Construirons-nous des ghettos?
Saluons d’abord la hardiesse, donc le courage, du NPD pour avoir recruté au Québec la première candidate qui porte le foulard islamique, Samira Laouni.
A-t-elle réussi sa campagne électorale dans Bourassa? Si son but était de devenir députée, c’est un échec. Mais son but n’était-il pas plutôt d’œuvrer à prévenir la formation d’un ghetto? D’inciter les femmes musulmanes à sortir du cercle enveloppant de leur communauté et à poser des gestes citoyens? D’amener les Québécois à accepter la présence des minorités en général, des musulmans en particulier, dans l’espace public?

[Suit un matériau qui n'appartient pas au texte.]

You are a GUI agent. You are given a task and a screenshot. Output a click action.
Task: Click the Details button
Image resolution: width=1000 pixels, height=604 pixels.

J’ai accompagné de longues heures Samira Laouni dans son porte-à-porte à Montréal-Nord. En général, la réception était polie ou aimable, mais occasionnellement, l’accueil oscillait d’un extrême à l’autre, de l’embrassade à l’invective.
La vraie question est de savoir si un Québécois peut être d’origine latino-américaine, haïtienne, asiatique, sémitique, arabe... si un Québécois peut être catholique, boudhiste, juif, musulman.
Est-ce que cette campagne du « foulard islamique » a contribué à faire accepter une autre « minorité visible » ou, au contraire, a amené une plus grande polarisation entre l’accueil et le rejet?
Les murs du ghetto ne sont pas encore construits. Il n’en tient qu’à nous, citoyens et médias, nouveaux arrivants et « de souche », religieux et non-religieux, musulmans et non-musulmans, à prévenir leur construction.